> **GIVEN EXERCISE**
Retype the lines word for word, starting at the line containing "Open stock code 603888 link" and continuing through the end of the material.

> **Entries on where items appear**
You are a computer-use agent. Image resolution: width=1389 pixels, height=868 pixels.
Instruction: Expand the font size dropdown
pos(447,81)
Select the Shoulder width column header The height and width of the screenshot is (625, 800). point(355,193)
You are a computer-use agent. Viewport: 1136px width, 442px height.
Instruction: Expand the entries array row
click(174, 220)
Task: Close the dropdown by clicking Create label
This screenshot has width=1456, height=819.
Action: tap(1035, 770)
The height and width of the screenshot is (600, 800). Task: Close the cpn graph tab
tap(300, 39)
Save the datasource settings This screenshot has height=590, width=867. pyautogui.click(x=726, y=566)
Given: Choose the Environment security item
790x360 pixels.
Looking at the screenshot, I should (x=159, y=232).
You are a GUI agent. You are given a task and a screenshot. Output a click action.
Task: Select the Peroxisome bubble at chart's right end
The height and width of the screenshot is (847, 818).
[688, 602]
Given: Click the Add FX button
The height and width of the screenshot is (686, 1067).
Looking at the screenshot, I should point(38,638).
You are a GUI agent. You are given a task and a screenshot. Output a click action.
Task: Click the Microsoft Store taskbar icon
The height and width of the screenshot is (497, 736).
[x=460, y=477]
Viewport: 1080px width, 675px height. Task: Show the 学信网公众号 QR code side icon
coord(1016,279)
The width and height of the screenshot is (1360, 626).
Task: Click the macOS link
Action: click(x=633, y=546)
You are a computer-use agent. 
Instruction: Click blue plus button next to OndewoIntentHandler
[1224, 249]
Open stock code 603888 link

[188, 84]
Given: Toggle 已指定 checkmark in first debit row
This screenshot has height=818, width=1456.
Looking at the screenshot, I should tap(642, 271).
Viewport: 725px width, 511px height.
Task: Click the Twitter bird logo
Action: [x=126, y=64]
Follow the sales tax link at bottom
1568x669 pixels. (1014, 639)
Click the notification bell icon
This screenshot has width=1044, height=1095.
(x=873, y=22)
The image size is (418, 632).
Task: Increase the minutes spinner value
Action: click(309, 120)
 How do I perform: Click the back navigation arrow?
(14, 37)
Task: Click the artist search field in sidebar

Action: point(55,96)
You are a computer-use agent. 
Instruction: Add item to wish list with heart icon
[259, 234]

> **SOLUTION FOR THIS TASK**
Open stock code 603888 link

[188, 84]
Given: Toggle 已指定 checkmark in first debit row
This screenshot has height=818, width=1456.
Looking at the screenshot, I should tap(642, 271).
Viewport: 725px width, 511px height.
Task: Click the Twitter bird logo
Action: [x=126, y=64]
Follow the sales tax link at bottom
1568x669 pixels. (1014, 639)
Click the notification bell icon
This screenshot has width=1044, height=1095.
(x=873, y=22)
The image size is (418, 632).
Task: Increase the minutes spinner value
Action: click(309, 120)
 How do I perform: Click the back navigation arrow?
(14, 37)
Task: Click the artist search field in sidebar

Action: point(55,96)
You are a computer-use agent. 
Instruction: Add item to wish list with heart icon
[259, 234]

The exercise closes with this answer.